§ Exercise brief
The answer must be every line below that contains the string "Share".

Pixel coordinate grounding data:
========================================

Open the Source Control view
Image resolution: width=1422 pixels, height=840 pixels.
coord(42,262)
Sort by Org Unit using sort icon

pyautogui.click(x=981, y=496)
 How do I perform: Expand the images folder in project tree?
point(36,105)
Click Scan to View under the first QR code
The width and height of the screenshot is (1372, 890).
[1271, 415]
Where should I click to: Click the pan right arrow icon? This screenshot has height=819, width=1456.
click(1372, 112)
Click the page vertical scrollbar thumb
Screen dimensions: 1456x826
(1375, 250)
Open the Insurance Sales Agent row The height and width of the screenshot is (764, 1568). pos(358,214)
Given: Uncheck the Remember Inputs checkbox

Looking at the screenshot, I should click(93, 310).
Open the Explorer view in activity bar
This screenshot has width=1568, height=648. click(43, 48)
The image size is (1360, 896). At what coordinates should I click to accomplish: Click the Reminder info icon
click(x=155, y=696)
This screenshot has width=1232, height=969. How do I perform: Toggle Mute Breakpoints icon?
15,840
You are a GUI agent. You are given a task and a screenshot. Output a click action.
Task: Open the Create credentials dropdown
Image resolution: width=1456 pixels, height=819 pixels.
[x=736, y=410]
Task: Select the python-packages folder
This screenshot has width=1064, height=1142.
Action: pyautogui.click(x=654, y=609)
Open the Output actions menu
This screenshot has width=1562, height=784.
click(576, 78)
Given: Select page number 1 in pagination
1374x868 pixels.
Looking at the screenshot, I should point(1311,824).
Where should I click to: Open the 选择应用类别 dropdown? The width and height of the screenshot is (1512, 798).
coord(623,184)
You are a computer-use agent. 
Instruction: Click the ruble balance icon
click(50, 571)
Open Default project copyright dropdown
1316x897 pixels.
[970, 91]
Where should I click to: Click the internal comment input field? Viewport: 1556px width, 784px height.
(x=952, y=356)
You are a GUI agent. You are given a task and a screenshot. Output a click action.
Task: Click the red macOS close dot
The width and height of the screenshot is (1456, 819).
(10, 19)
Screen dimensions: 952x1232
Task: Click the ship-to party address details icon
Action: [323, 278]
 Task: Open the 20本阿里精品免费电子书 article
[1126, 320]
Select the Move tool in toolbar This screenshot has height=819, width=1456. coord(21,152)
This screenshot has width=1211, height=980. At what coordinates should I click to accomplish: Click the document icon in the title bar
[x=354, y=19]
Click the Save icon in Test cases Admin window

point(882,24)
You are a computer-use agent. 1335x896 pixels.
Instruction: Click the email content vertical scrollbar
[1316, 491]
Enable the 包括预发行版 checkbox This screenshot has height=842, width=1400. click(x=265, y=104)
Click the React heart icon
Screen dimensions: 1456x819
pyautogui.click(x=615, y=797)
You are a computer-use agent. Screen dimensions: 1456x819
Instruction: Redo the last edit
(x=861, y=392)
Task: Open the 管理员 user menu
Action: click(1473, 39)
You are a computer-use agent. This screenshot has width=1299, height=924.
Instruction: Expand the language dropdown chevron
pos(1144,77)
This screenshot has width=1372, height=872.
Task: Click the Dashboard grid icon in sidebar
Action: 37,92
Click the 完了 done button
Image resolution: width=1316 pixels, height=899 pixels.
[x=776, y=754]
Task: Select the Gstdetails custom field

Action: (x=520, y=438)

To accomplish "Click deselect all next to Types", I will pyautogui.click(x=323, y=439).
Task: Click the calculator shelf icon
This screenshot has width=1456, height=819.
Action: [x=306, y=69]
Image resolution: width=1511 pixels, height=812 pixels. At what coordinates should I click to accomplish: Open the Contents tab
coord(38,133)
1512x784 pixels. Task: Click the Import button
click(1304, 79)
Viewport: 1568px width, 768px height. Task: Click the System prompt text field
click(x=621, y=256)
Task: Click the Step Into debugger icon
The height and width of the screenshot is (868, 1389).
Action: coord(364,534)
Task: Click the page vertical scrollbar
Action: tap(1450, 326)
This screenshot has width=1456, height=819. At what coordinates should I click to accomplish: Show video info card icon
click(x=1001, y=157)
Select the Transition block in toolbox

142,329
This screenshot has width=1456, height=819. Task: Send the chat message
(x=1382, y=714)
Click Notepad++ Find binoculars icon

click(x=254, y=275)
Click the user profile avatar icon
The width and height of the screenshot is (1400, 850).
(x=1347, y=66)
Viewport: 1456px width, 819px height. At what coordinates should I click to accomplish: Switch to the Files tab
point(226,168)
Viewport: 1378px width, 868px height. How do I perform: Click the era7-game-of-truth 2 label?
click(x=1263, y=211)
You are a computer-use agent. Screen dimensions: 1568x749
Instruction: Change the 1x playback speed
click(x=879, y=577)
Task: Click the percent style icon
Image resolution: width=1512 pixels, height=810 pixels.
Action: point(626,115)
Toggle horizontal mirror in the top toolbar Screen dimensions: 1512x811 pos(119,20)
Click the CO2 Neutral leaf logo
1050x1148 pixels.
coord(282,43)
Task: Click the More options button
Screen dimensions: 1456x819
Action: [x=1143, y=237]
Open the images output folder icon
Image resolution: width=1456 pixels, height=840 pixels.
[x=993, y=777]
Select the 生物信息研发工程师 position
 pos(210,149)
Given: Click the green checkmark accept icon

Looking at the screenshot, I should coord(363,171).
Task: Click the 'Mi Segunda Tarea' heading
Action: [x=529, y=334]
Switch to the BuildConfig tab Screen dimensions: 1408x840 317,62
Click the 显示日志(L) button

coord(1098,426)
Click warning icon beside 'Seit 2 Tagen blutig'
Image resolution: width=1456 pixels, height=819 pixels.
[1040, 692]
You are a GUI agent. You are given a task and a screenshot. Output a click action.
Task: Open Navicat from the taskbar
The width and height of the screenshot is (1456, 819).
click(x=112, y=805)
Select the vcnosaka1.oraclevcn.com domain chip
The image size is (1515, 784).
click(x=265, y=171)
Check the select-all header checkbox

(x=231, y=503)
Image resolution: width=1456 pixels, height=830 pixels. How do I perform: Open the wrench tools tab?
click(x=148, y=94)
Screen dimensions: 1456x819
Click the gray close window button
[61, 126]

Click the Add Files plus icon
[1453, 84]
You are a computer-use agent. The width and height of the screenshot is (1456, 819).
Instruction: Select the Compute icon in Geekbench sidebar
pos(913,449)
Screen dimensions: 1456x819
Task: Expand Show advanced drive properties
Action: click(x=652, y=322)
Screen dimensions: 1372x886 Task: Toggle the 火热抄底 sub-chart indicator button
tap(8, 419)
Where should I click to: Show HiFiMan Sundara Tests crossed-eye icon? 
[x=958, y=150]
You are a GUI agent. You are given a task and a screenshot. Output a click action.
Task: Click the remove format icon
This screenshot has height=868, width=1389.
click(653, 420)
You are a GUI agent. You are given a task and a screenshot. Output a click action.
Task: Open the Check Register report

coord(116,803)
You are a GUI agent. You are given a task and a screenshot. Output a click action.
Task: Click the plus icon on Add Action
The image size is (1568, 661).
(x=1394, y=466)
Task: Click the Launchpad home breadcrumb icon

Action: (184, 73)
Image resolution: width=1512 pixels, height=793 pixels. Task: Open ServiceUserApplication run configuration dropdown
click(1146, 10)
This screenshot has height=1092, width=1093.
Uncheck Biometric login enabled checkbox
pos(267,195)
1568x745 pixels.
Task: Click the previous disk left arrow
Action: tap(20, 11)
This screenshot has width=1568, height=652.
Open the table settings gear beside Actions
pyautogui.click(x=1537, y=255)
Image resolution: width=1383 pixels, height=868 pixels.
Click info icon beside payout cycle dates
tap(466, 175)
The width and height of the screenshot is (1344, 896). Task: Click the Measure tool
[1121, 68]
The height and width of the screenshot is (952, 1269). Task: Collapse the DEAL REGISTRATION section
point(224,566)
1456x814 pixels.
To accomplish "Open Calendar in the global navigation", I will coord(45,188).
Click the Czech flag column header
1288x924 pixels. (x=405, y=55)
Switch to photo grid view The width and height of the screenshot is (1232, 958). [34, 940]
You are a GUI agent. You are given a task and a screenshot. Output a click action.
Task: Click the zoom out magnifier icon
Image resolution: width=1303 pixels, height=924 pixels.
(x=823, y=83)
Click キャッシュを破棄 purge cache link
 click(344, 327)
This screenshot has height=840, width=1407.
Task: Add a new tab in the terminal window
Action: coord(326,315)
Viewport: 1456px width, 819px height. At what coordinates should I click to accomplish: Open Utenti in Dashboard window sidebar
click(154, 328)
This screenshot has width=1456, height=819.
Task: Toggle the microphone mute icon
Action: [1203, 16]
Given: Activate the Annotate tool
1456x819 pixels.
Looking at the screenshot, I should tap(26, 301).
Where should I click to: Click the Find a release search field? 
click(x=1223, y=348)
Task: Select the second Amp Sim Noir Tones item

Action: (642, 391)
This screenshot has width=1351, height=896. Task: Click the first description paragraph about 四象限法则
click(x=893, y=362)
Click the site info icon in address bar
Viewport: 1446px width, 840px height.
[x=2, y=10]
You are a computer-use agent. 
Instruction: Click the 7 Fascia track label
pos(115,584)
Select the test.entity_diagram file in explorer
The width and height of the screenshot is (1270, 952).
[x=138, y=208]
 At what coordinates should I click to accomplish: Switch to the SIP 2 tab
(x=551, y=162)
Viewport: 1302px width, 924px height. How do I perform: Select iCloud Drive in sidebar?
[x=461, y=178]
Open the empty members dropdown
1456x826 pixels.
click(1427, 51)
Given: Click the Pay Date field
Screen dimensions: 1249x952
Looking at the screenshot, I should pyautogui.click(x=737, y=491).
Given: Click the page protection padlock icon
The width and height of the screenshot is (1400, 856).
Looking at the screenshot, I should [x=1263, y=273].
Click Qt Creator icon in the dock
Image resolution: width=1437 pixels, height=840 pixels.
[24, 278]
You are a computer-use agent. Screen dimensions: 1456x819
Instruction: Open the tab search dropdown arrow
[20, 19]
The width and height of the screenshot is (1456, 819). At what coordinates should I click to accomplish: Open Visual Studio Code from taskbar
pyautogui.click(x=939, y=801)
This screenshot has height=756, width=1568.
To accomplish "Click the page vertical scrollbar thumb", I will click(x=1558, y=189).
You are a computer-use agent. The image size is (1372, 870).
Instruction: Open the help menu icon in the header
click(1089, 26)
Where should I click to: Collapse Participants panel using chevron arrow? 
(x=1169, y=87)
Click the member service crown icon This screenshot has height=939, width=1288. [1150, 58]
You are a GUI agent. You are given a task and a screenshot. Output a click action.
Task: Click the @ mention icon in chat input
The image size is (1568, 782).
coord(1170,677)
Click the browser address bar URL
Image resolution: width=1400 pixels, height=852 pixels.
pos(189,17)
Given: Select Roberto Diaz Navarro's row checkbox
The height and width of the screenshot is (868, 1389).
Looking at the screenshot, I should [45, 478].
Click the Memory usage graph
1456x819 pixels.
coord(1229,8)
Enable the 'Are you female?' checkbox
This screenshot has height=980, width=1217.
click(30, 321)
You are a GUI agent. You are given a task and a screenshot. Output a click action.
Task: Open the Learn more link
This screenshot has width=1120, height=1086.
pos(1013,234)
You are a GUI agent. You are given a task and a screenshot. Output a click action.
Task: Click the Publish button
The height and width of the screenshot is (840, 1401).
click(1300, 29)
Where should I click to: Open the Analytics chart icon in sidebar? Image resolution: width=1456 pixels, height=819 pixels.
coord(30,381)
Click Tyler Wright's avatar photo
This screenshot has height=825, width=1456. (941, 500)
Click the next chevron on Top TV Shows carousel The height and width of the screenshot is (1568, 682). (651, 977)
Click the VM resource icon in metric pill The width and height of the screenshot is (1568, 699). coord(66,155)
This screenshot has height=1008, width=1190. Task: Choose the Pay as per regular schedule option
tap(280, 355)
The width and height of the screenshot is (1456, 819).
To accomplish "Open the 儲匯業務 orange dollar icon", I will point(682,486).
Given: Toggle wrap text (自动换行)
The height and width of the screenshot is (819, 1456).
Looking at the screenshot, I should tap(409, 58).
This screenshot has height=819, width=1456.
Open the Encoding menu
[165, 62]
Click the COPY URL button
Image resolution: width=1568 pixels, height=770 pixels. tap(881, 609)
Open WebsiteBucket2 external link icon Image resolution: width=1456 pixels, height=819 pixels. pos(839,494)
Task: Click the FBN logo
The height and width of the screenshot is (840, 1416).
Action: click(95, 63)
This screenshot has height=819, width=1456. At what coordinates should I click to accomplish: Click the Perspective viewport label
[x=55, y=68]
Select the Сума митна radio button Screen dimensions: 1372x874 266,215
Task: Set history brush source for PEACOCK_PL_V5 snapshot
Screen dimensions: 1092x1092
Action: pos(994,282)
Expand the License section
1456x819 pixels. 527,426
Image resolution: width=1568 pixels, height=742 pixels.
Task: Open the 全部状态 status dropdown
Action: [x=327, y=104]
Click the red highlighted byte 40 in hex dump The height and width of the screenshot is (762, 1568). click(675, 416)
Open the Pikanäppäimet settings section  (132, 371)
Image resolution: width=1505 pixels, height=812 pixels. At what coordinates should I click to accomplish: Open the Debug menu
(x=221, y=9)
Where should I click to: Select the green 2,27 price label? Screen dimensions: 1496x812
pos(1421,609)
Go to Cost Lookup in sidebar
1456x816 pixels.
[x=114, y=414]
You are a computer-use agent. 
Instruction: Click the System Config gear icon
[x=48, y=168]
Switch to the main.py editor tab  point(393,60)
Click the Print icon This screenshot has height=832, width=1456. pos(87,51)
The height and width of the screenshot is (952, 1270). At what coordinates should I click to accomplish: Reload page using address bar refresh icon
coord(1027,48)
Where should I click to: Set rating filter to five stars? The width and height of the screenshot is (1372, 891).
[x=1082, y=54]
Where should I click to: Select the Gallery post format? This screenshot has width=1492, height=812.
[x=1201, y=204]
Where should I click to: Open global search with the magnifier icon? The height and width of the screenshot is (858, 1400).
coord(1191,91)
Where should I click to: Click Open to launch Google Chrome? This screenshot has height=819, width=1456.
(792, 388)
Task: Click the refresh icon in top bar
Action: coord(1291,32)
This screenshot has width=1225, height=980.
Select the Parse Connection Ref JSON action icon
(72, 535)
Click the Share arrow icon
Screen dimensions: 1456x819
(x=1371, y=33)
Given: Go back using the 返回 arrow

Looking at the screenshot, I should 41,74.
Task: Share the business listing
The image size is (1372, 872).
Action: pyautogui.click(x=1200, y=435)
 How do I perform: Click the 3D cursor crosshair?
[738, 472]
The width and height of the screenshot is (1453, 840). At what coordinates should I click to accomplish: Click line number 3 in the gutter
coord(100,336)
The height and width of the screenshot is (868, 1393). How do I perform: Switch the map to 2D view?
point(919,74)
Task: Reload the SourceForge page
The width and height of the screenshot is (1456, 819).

========================================

§ Expected answer
Click the Share arrow icon
Task: Share the business listing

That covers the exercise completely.